Если Вы не против, поделюсь ещё воспоминаниями, в надежде, что Вы или кто-то другой достойно напишет о нём. Кстати, когда думаете закончить книгу о Чакской войне? Буду благодарна, если пришлёте экземпляр. Благодарю Господа, что Павлуше не пришлось участвовать в той войне, иначе могла потерять его ещё раньше, не познакомилась бы с Володей Башмаковым, не было бы тех вечеров на террасе, керосиновой лампы и Павлушиной трубки.
После венчания в Риге мы почти год жили в Париже у старого приятеля Павлуши Гриши Тренина. Его пасынок уехал в Парагвай к генералу Беляеву и мы поселились в его комнате. Наверно, то был первый знак, что именно Парагвай станет саваном для моего Павлуши. Помню, сидели в русском ресторане с Куприным, Зайцевым и слепым поэтом Поздняковым. Официант подал всем, кроме Позднякова – он заказал что-то особенное. Куприн, уже пьяный, положил ему в тарелку свёрнутую салфетку. Поздняков взял прибор и начал резать.
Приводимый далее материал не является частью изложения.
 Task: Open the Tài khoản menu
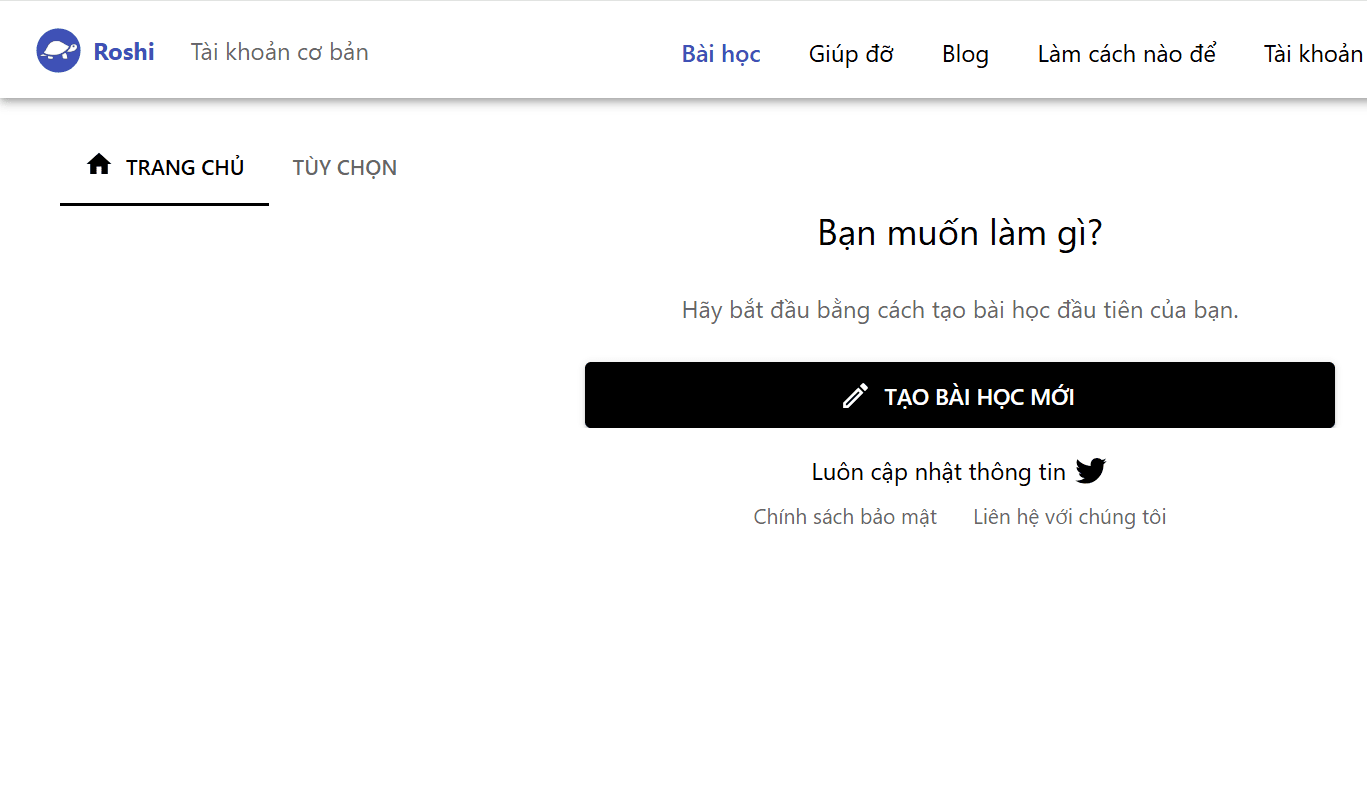click(x=1311, y=54)
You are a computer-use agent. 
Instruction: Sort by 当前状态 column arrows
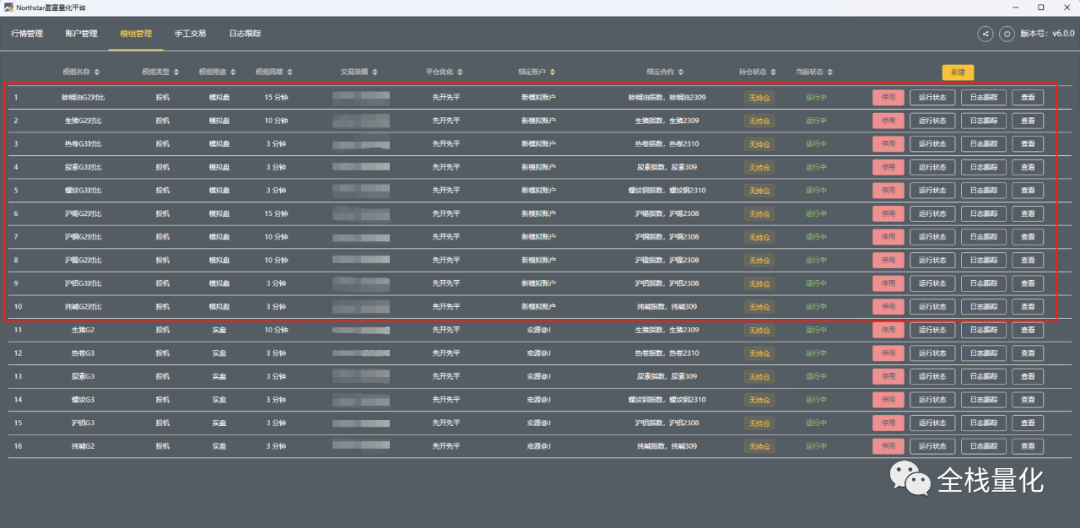(x=830, y=72)
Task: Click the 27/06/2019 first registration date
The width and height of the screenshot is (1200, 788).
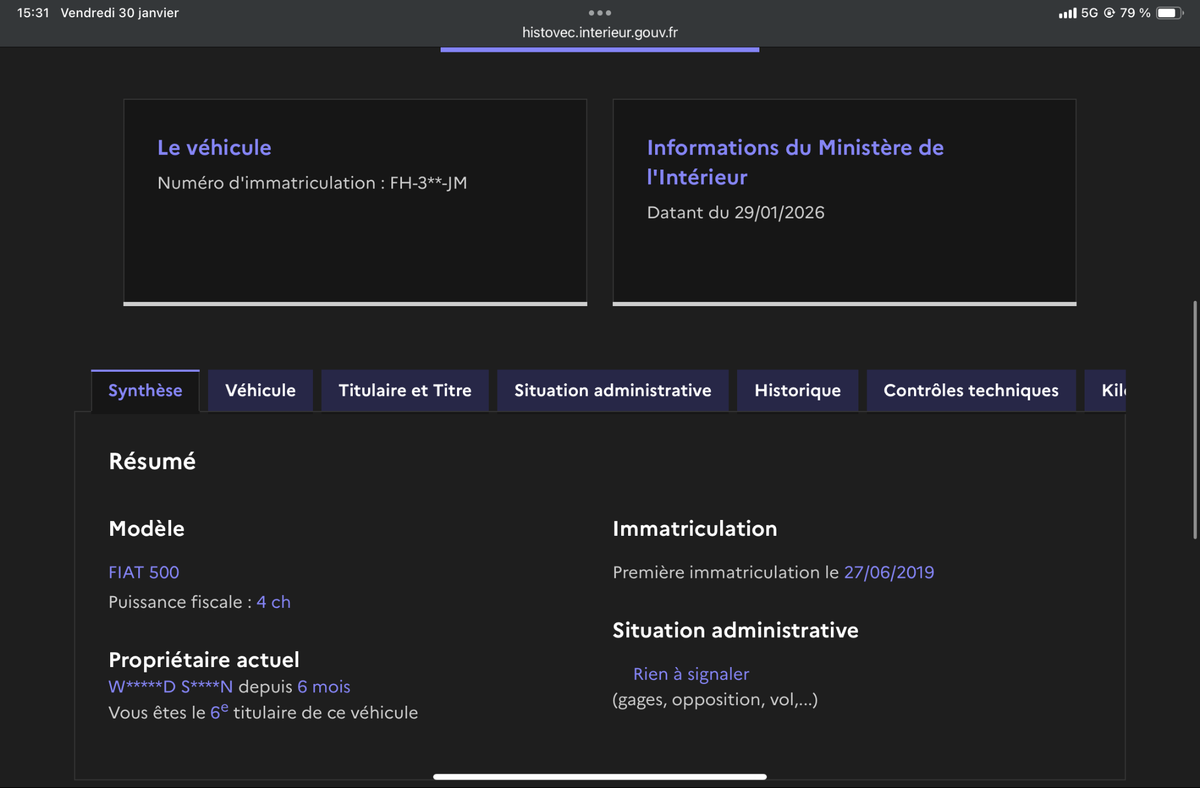Action: point(888,572)
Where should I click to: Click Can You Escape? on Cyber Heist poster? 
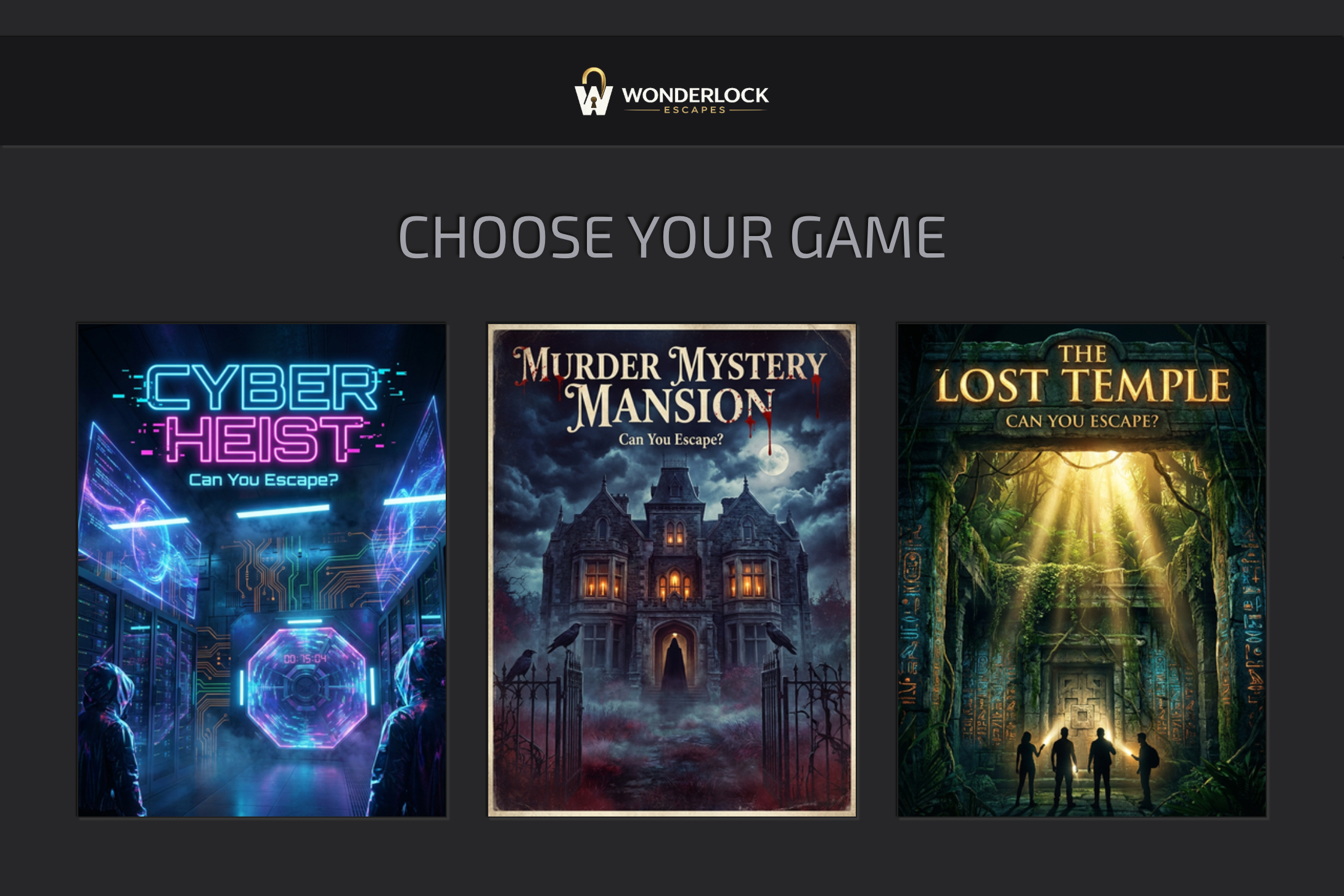pos(263,479)
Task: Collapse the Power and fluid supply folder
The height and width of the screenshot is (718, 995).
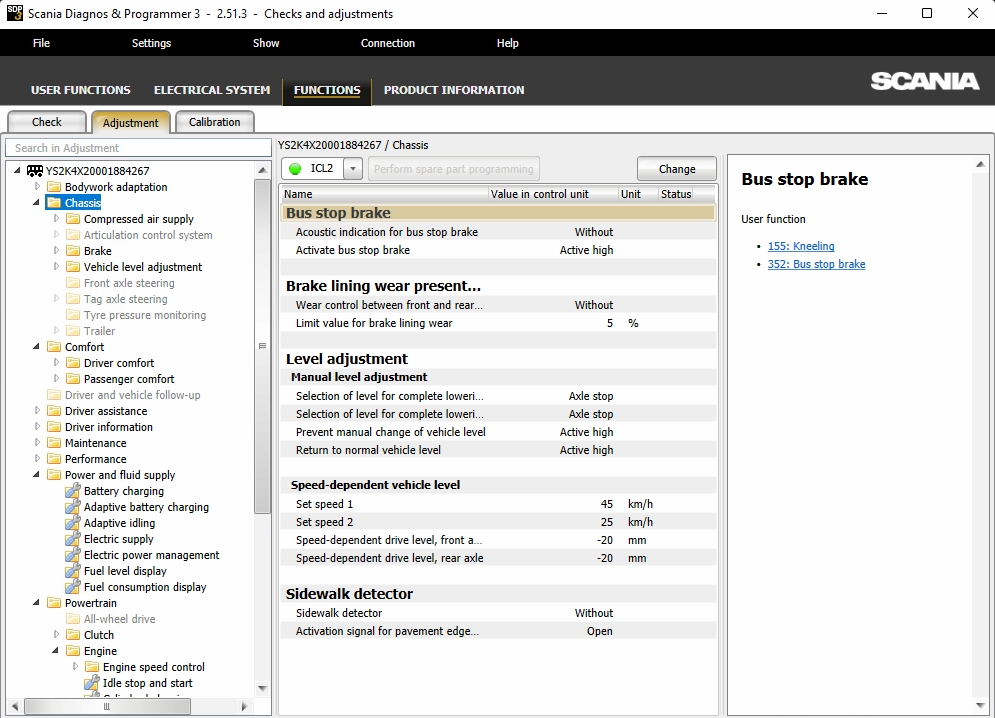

Куприн с Зайцевым захохотали, а мне стало больно. Павлуша, бледный, как бумага, сжал огромные кулаки. Я замерла от страха и положила ладонь ему на плечо. Он бросил салфетку на середину стола и медленно, со злобой процедил:
– Агатынька, пересядем подальше. Поздняков, давай с нами. Эх вы, друзья!
Потом Куприн попросил прощения и вскоре уехал в советскую Россию, вызвав у Павлуши ещё большую неприязнь, а Гриша Тренин отправился в Буэнос-Айрес. Слышала, Вы тоже там жили.
Трёхдневная дорога окончательно закалила мой слух от революционного злословия, сделав совершенно равнодушным к разговорам о “проклятых буржуях” и “пьющих народну кровушку капиталистах с графьями”. В Петербурге на конспиративной квартире я встретился с бывшим депутатом Думы коллежским советником Николаем Евгеньевичем Марковым. Представив рекомендательные письма, пересказал разговор с графом Келлером и попросил помочь добраться до Тобольска, ибо средства мои были весьма ограничены, а удостоверение разрешало следовать только до Петербурга. Марков задумчиво погладил зачёсанные назад волосы, подкрутил усики и сочувственно ответил, что его организация также нуждается в средствах, а штабс-ротмистр Крымского конного полка Седов, отправленный в Тобольск, ещё не дал о себе знать. Средств нет, но документы имеются в изобилии, а для освобождения Императорской Семьи у него есть сто верных офицеров, которые ждут отправки, но для сего опять же нужны средства.